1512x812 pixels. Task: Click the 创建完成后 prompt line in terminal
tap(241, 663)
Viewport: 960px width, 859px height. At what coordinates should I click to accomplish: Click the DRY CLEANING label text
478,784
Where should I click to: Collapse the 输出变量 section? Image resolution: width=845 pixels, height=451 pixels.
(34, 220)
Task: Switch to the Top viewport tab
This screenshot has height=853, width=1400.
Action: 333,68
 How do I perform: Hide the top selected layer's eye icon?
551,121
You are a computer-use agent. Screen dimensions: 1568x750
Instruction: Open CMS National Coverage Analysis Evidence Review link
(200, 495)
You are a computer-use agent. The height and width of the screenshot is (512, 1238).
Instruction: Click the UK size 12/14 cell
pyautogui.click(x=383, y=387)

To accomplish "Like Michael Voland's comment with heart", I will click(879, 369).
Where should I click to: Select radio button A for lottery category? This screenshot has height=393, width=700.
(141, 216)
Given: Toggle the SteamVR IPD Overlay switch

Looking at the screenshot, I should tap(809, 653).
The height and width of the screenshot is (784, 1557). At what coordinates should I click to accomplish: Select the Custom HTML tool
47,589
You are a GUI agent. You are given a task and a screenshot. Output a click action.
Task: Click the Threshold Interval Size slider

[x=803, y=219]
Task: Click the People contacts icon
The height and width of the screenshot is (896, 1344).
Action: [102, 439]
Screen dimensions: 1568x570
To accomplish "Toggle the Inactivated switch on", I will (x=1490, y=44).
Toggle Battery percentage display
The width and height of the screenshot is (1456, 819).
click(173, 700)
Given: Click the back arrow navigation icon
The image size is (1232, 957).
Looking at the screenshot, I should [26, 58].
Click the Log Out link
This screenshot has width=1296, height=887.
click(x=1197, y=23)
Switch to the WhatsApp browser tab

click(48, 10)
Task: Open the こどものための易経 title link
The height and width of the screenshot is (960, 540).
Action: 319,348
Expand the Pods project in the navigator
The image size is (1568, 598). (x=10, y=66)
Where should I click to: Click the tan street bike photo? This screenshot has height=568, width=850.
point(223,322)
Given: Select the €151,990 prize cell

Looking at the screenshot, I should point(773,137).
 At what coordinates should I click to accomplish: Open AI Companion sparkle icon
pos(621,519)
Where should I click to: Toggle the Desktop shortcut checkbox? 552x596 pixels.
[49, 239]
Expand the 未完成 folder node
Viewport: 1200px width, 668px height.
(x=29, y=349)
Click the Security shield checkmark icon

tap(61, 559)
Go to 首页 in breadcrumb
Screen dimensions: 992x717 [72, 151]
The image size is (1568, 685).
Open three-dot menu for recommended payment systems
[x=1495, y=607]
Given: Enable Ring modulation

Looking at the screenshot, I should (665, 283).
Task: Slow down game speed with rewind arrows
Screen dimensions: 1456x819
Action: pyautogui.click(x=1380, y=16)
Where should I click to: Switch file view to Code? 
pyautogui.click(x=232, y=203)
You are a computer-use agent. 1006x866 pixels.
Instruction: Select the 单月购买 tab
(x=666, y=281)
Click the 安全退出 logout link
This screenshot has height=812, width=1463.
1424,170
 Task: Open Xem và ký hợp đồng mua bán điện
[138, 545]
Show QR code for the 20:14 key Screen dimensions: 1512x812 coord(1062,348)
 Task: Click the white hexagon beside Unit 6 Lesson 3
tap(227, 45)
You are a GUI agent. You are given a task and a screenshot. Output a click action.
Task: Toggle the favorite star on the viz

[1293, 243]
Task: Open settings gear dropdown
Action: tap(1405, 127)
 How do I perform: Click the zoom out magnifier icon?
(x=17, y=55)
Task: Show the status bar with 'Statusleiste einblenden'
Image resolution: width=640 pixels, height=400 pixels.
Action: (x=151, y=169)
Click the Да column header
····················
Do zrobienia: Wyszukaj w powyższym materiale wszystkie wiersze zawierające ciąg znaków „coordinates” i przepisz je. Wielkość liter ma znaczenie.

Oczekiwana odpowiedź:
Viewport: 960px width, 859px height. At what coordinates should I click to accomplish: Click the DRY CLEANING label text
The height and width of the screenshot is (784, 1557). At what coordinates should I click to accomplish: Select the Custom HTML tool
 At what coordinates should I click to accomplish: Open AI Companion sparkle icon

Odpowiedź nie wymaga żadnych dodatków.